Zum VitaSol-Verkauf in Salzuflen
Von Günter Kleinpenning
Bad Salzuflen. VitaSol, täglicher Begleiter der lokalen Presse. Zahlenspiele aus verschiedenen Blickwinkeln. Millionenbeträge, die jeder anders interpretiert. Doch
was bleibt unterm Strich in der eigenen Kasse?

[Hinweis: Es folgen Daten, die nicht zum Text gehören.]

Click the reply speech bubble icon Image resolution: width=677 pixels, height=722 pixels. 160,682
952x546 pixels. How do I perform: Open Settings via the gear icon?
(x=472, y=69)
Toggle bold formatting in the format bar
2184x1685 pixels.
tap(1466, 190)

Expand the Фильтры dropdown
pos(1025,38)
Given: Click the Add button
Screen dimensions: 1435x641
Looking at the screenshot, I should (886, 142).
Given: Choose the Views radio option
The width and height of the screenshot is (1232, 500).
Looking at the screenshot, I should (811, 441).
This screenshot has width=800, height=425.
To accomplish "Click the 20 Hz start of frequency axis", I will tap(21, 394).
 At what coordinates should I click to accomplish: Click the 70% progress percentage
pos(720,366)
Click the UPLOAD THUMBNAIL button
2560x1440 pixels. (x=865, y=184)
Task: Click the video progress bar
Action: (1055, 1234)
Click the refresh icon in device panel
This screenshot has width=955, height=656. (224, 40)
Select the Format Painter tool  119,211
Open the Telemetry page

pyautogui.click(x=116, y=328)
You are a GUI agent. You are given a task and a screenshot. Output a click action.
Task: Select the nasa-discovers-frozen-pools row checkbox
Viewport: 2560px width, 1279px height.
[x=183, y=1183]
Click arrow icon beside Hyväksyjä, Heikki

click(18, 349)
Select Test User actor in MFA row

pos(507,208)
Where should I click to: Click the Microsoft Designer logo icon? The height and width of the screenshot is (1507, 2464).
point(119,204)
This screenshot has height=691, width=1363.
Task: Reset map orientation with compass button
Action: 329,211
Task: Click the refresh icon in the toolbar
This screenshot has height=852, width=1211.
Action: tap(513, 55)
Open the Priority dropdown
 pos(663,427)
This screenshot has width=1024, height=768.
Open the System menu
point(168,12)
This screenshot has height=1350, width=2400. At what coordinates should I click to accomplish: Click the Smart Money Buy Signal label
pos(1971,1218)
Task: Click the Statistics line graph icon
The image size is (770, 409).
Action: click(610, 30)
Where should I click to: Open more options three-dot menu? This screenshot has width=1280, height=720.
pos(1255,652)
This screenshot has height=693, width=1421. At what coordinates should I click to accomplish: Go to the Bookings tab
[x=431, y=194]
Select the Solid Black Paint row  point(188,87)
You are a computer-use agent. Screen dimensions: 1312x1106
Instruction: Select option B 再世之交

Der Rat der Stadt Bad Salzuflen schickt sich an, mit der Mehrheit von CDU und SPD das VitaSol mit einer Laufzeit von 15 Jahren zu verpachten. Immer wieder waren in den letzten Tagen Summen in Millionenhöhe an Investitionen zu vernehmen. Wie gut, dass unser Bürgermeister hier Licht ins Dunkel der Zahlenspiele bringt. Die Stadt investiert nach Bericht von Dr. Honsdorf 4,1 Millionen Euro. Da die Sanierungsarbeiten im Saunabereich bereits laufen, blieben nur 3,3 Millionen Euro – und wer, bitte schön, finanziert die Saunabereichs-Sanierung von 0,8 Millionen Euro? Doch wohl auch die Stadt Bad Salzuflen!
Nach betriebswirtschaftlichen Regeln sollte sich jede Investitionen ab einem festgelegten absehbaren Zeitpunkt amortisieren. Wann und bei welcher Summe hier der „Break-Even“ liegt, sollte den Salzufler Bürgern aber auch einmal mitgeteilt werden. Diese Vorleistungen sind für einen Pächter eine solide Ausgangssituation. Doch was kann der Investor, das die Stadt Bad Salzuflen nicht auch zur eigenen Gewinnabschöpfung beitragen könnte?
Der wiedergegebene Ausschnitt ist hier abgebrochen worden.